PROBLEM TO SOLVE: In the records, find each line where "swatch" occurs, and copy it.

Stored items
__________________________________________________
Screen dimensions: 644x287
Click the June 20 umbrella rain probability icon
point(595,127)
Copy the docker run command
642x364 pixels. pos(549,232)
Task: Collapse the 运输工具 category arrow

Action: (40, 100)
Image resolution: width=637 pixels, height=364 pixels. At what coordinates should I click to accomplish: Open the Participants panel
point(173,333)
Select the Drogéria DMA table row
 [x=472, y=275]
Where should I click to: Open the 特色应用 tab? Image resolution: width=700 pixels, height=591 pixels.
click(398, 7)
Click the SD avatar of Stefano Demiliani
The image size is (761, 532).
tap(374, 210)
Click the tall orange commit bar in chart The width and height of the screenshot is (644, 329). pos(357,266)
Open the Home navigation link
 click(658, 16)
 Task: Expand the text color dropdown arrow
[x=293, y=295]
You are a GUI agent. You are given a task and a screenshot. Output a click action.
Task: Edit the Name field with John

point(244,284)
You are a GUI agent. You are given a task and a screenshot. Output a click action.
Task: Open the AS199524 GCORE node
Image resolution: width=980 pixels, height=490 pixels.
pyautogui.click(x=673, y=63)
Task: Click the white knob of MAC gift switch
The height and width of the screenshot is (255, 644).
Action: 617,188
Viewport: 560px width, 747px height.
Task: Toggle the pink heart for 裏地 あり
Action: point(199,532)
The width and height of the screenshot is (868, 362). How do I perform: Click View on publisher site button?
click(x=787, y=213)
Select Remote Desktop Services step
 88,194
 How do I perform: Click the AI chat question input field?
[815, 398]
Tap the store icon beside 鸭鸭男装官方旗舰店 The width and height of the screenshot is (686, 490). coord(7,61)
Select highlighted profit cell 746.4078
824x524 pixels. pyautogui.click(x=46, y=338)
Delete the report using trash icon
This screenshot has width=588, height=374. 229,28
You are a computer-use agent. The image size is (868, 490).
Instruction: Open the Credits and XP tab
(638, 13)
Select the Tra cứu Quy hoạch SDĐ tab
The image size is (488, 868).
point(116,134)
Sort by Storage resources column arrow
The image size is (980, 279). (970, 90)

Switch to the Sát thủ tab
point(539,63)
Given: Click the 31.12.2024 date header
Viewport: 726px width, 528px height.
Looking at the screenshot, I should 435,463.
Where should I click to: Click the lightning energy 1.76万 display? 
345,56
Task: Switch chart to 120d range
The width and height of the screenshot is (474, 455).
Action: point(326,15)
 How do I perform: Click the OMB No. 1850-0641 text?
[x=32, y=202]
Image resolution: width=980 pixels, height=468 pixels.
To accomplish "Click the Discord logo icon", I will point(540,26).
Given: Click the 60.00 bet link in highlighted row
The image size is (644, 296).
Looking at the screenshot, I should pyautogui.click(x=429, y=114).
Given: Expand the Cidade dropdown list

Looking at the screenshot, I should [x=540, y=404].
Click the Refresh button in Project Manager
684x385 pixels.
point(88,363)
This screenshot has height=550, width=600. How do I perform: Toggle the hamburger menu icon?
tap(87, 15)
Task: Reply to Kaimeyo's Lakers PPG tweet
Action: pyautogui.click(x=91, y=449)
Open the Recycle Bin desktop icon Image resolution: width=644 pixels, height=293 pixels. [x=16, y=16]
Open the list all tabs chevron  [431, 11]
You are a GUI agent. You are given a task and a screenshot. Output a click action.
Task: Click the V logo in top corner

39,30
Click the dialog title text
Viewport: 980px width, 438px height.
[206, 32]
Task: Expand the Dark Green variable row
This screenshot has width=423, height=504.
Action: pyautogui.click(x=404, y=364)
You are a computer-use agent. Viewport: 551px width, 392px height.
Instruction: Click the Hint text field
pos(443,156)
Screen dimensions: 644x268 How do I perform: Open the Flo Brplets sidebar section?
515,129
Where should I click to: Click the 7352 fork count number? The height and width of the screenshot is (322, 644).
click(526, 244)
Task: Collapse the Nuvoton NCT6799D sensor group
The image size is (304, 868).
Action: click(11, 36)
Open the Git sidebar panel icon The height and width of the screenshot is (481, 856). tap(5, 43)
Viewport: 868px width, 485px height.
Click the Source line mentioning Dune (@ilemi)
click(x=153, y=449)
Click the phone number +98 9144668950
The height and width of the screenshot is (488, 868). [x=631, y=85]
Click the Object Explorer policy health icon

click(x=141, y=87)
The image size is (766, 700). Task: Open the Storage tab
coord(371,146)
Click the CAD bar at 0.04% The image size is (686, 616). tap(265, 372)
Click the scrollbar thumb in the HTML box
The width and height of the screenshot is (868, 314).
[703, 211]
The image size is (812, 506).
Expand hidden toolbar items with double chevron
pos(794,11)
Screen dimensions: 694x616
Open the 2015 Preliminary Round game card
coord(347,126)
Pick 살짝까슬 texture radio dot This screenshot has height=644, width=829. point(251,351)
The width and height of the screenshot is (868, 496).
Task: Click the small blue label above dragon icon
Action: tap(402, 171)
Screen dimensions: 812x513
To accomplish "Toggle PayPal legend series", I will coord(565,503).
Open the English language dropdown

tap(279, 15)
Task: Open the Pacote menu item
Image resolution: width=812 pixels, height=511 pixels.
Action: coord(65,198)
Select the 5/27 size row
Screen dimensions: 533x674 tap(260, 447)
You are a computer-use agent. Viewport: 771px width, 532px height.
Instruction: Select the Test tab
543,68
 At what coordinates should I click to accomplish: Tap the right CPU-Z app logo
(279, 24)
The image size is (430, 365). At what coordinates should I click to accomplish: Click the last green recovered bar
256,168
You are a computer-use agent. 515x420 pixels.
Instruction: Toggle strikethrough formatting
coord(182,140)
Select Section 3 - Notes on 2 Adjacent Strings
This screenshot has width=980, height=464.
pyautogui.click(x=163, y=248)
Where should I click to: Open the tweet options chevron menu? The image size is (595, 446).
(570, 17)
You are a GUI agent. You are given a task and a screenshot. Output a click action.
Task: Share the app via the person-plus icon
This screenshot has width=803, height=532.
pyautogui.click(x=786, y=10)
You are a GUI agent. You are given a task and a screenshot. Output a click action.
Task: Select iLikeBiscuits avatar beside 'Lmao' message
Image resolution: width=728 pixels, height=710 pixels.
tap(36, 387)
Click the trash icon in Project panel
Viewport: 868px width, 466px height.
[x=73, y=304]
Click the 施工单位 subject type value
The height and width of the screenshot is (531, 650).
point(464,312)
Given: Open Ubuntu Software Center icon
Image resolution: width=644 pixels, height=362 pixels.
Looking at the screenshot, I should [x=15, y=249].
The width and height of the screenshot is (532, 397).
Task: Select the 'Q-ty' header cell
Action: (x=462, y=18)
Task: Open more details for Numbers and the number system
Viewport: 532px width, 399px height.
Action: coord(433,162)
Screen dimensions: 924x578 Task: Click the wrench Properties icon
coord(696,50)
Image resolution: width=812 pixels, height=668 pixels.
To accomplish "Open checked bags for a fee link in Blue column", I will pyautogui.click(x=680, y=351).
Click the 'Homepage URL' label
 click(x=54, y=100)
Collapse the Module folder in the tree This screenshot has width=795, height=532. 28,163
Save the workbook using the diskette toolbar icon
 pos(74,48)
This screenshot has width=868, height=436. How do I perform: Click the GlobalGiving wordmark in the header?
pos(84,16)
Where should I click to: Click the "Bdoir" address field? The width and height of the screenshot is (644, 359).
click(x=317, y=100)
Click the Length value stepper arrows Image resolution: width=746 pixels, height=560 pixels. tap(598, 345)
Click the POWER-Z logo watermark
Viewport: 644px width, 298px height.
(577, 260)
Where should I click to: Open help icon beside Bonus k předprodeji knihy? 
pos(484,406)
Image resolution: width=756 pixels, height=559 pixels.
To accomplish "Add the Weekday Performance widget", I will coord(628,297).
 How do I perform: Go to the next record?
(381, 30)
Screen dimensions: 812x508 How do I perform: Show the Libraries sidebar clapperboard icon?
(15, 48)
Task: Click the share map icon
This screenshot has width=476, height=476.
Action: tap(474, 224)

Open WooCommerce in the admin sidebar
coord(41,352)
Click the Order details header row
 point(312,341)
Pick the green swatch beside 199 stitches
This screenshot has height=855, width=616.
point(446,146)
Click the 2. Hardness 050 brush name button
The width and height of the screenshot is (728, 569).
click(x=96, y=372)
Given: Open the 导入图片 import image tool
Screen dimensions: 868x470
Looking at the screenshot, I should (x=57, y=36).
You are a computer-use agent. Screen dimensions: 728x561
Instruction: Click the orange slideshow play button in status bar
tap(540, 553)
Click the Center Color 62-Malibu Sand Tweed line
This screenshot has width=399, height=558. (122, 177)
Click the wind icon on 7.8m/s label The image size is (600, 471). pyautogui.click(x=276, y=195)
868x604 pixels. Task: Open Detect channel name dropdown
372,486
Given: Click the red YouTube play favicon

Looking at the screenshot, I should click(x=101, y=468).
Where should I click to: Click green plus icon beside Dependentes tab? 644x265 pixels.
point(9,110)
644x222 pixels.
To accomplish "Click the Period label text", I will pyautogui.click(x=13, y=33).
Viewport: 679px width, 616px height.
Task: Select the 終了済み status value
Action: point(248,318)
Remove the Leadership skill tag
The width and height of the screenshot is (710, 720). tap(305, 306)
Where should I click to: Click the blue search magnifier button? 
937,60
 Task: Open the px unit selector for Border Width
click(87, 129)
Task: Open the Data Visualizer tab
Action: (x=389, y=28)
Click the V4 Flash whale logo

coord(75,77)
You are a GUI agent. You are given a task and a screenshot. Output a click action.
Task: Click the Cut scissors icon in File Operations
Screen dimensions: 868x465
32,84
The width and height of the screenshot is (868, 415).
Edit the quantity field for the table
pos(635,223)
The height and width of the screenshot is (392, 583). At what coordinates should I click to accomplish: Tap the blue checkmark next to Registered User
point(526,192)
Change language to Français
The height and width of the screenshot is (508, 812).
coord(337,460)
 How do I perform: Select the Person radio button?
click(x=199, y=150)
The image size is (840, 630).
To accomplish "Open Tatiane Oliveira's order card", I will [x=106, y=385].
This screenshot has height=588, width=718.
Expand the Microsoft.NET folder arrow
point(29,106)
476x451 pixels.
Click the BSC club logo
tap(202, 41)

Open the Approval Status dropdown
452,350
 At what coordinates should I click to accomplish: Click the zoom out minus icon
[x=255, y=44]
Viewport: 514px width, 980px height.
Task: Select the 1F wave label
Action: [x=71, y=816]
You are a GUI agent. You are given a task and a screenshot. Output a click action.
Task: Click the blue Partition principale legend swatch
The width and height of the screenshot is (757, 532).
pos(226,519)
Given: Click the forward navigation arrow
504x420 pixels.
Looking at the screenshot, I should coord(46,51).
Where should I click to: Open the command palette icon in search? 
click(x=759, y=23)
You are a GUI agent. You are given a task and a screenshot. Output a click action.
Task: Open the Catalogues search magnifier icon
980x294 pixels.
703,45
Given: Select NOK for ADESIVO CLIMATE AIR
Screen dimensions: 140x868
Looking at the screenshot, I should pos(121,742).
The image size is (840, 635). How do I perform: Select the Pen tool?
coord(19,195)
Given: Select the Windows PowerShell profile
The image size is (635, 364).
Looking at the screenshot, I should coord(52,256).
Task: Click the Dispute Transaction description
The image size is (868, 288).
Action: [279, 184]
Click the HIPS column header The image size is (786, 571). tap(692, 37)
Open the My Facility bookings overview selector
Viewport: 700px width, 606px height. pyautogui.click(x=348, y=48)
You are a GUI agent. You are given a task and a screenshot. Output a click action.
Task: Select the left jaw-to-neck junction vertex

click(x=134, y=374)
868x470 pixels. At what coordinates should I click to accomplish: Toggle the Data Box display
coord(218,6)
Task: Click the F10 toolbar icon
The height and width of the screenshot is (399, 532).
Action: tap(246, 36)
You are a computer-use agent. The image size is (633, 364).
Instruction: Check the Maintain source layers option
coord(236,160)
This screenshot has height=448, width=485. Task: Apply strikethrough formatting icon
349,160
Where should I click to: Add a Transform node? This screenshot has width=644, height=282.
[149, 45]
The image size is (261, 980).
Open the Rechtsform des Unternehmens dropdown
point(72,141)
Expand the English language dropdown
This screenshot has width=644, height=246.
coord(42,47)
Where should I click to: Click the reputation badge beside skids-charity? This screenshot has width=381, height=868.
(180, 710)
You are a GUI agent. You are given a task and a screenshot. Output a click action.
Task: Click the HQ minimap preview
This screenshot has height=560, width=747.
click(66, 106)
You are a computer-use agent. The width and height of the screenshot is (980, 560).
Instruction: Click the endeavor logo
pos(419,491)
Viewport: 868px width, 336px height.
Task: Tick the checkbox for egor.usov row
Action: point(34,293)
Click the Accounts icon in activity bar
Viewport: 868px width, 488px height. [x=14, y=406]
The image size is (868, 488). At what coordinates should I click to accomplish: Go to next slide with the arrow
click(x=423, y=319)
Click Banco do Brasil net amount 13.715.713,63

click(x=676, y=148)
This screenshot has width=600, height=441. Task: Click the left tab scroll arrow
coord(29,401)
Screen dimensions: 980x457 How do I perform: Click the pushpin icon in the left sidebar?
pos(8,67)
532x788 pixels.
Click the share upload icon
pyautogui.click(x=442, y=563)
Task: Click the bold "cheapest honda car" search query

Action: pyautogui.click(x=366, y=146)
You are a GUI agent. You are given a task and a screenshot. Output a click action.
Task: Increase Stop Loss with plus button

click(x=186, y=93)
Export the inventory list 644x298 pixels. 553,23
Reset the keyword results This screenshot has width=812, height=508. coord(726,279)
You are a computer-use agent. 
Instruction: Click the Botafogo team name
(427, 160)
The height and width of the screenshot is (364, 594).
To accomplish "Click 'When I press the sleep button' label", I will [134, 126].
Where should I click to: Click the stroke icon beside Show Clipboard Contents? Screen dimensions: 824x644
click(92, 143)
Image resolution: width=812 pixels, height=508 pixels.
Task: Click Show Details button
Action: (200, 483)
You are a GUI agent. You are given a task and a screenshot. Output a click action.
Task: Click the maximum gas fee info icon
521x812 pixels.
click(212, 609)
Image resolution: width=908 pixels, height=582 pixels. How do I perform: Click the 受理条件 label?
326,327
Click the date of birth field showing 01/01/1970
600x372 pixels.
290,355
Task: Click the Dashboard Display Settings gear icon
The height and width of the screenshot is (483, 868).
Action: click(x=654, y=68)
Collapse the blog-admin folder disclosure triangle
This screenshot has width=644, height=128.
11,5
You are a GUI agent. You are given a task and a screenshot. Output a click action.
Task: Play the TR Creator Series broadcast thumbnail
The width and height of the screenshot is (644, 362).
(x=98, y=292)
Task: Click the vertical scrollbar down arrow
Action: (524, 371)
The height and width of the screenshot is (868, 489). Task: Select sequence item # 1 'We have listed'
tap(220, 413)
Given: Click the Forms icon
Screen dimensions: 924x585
__________________________________________________
YOUR RESPONSE:
Pick the green swatch beside 199 stitches
Task: Click the blue Partition principale legend swatch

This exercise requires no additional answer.